Além das pautas importantes sobre feminismo, o livro também levanta pautas bem importantes sobre racismo, sobre privilégios e sobre como reconhecer e admitir seus próprios privilégios não te faz uma pessoa ruim: te faz uma pessoa consciente e que pode assim aprender e melhorar.

Eu gostei muito de como tudo foi abordado, não somente os assuntos sérios, mas também a amizade delas e os pontos de diferenças e até mesmo o romance que é desenvolvido no livro (não entre as duas), que eu achei que ficou MEGA fofinho.

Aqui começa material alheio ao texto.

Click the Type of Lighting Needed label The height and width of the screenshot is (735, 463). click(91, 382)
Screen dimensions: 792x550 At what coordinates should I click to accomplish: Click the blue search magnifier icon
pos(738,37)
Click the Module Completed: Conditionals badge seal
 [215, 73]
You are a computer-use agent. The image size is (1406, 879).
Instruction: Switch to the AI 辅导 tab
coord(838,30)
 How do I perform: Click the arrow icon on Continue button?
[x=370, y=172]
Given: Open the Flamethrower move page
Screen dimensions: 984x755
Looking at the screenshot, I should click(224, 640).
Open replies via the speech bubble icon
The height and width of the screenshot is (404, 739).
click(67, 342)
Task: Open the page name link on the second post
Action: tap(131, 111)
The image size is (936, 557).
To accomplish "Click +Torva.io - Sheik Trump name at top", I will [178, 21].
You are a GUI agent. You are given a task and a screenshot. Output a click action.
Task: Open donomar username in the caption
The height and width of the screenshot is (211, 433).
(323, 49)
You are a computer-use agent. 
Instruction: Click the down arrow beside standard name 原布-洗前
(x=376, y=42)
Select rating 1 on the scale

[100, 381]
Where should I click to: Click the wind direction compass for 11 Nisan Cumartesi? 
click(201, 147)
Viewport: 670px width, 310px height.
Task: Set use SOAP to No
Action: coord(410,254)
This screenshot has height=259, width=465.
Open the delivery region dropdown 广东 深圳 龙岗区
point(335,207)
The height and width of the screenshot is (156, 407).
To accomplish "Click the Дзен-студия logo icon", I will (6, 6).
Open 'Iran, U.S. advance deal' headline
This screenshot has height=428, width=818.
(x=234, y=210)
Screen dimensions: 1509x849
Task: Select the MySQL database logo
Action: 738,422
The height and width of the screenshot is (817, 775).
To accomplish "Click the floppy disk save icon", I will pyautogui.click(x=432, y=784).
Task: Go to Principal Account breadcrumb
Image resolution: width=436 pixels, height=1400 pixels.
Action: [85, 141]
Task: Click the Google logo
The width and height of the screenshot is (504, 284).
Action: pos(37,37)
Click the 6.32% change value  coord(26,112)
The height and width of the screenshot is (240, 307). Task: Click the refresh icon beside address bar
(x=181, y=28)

“- Tenho lido sobre slut-shaming e misoginia internalizada. E vi uma TED talk que abriu minha cabeça. Uma menina que foi mandada pra casa só porque estava de regata disse que regras de vestuário são só outra maneira de culpar a vítima. (…) Ela disse que somos primeiro desumanizadas, depois objetificadas. Eu nunca tinha pensado nesse sentido. É a mais pura verdade.

Uma coisa que me incomodava de tempos em tempos eram algumas atitudes que as personagens tinham, mas vale lembrar que elas são adolescentes e numa fase de descoberta, então eu entendia o ponto de que não podia cobrar uma certa coerência que nem eu tinha na idade delas ali no livro. Sei que muitas pessoas hateiam os livros porque não entendem que personagens jovens vão ter atitudes de jovens, mas eu entendia sim.

E isso, como eu falei acima, fica num ponto positivo: elas tem um desenvolvimento e amadurecimento conforme o livro passa, elas entendem os erros que acontecem e quando chega no final do livro, o que sobra é aquela sensação de coração quentinho de ter acabado de ler uma história tão boa e tão completa, que tudo que você quer é um pouco mais.